Selected passage →
DeepSeek V3 checkpoint (v3-0324) was just released, and we now have the first benchmarks for Apple’s Mac Studio M3 Ultra surfacing online. While most mainstream publications focus on token generation speeds, real-world workloads often involve large context sizes. We know that Apple Silicon chips are great for running LLMs – but let’s see how the M3 Ultra handles this massive 671B model.
Benchmarking the M3 Ultra with DeepSeek V3 0324 in MLX
The benchmarks were conducted using MLX and DeepSeek-V3-0324 in 4-bit quantization on a Mac Studio with an M3 Ultra (80 GPU cores, 512GB unified memory, 800GB/s bandwidth). At 16K tokens, memory usage peaked at 466GB, demonstrating Apple’s advantage in handling large models locally.
The new Deep Seek V3 0324 in 4-bit runs at > 20 toks/sec on a 512GB M3 Ultra with mlx-lm! pic.twitter.com/wFVrFCxGS6
— Awni Hannun (@awnihannun) March 24, 2025
Performance Breakdown
Context Size | Prompt Processing Speed | Generation Speed |
69 tokens | 58.08 tokens/sec (1.19s) | 21.05 tokens/sec |
1145 tokens | 82.48 tokens/sec (13.89s) | 17.81 tokens/sec |
15777 tokens | 69.45 tokens/sec (227s) | 5.79 tokens/sec |
Most media reports cite a token generation rate of ~21 tokens/sec, but this only applies to small context sizes. As context grows, token generation speed declines significantly. At 16K tokens, performance drops off due to computational constraints – this is where NVIDIA GPUs still shine. However, Apple’s unified memory architecture enables fast processing of long prompts, allowing the system to apply model parameters to multiple tokens simultaneously (e.g., 512 tokens at once). At that point, memory bandwidth becomes less of a bottleneck, and computational power becomes the limiting factor.
How Does DeepSeek V3 0324 Compare to DeepSeek R1?

Stored data →
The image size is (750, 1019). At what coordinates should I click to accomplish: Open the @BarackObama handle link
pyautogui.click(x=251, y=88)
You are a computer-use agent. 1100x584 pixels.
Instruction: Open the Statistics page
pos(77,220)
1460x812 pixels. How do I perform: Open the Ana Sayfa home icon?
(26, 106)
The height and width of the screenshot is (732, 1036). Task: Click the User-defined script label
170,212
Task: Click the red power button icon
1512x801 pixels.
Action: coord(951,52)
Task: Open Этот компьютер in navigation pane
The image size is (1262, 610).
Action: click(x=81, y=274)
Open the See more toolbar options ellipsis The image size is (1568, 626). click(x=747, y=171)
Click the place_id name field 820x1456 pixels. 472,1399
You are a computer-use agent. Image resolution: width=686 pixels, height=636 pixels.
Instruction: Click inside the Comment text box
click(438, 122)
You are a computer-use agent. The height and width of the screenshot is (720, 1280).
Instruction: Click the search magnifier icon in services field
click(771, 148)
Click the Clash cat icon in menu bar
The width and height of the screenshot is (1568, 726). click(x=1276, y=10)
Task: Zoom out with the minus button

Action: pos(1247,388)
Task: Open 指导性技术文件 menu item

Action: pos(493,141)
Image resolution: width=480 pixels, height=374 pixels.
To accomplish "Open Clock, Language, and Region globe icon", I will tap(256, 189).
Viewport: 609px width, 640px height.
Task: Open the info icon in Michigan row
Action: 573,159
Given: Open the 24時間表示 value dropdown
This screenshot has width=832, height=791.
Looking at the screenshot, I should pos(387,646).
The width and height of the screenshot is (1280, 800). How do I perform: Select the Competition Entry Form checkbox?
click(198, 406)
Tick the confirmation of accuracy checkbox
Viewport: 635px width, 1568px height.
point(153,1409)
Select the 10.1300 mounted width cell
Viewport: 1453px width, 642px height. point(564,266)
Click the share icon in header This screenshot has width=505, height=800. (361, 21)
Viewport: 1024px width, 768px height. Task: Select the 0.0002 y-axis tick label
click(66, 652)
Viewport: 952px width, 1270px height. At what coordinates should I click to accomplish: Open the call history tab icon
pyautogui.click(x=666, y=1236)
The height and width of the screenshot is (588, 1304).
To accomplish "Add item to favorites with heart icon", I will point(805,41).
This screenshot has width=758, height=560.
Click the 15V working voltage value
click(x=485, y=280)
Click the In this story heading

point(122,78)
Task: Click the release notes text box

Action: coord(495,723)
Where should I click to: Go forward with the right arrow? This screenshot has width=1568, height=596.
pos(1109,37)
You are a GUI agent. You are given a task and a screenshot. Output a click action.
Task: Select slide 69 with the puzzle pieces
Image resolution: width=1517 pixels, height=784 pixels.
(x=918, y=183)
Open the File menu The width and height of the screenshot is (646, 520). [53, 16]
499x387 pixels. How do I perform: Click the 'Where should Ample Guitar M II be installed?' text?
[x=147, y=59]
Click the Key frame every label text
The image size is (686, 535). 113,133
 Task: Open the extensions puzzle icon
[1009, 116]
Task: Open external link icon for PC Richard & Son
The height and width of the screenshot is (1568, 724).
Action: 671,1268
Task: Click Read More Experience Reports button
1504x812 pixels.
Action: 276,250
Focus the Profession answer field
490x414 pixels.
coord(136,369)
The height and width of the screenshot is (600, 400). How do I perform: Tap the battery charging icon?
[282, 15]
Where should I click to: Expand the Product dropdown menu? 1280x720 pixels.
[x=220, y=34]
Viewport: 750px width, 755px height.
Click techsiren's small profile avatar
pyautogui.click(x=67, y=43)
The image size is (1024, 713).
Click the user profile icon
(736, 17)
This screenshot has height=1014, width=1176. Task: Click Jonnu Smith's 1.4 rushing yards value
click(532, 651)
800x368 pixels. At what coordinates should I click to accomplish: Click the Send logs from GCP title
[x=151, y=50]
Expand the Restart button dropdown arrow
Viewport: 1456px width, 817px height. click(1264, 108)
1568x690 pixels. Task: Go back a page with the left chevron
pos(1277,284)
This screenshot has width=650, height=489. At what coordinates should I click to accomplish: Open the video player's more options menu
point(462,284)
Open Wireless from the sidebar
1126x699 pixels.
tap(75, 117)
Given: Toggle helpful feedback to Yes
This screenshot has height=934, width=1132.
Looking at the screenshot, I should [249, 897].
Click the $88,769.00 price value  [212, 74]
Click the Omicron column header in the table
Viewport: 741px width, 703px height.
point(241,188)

Task description →
In the M3 Ultra benchmark article, what was the peak memory usage at 16K tokens? The records have no part in this work.

The completed task →
466GB